Republicans are also much more concerned than Democrats with maintaining a U.S. military advantage and reducing immigration into the U.S., the survey found.

Seventy percent of Republicans say maintaining a U.S. military advantage should be prioritized, while about half as many Democrats (34 percent) say the same. With a similar partisan gap, 68 percent of Republicans say reducing illegal immigration into the U.S. should be a priority, while only 20 percent of Democrats agree.

Democrats are much more concerned than Republicans about climate change. Sixty-four percent of Democrats say this should be a U.S. foreign policy priority, while only 22 percent of Republicans say the same.

Democrats are more likely than Republicans to say U.S. foreign policy should prioritize human rights issues – although, overall, fewer than 31 percent of Americans prioritize issues such as promoting and defending human rights in other countries, aiding refugees fleeing violence around the world, and improving living standards in developing nations.

The survey also revealed a significant age gap on many of the 26 foreign policy issues addressed, finding that Americans under the age of 30 are more likely to prioritize human rights issues than Americans over the age of 65.

Forty-nine percent of young Americans say that the U.S. should prioritize protecting groups or nations threatened with genocide, while 36 percent of older adults say the same.
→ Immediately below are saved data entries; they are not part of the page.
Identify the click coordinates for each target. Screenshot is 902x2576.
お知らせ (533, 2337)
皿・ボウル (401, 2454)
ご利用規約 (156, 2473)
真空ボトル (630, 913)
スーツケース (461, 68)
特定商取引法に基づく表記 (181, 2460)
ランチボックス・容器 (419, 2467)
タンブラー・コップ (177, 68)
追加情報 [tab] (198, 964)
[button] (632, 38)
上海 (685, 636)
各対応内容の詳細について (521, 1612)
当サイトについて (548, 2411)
Older Americans (64 percent) are more than twice as likely as younger Americans (30 percent) to say that the U.S. should make maintaining its military advantage a top priority.

Younger Americans are also less likely than older Americans to prioritize limiting the power and influence of foreign powers. Fewer than 30 percent of young people feel that the U.S. should prioritize limiting the power and influence of Russia, Iran, North Korea and China. In comparison, 54 percent of older Americans feel that the U.S. should prioritize limiting Russia’s power.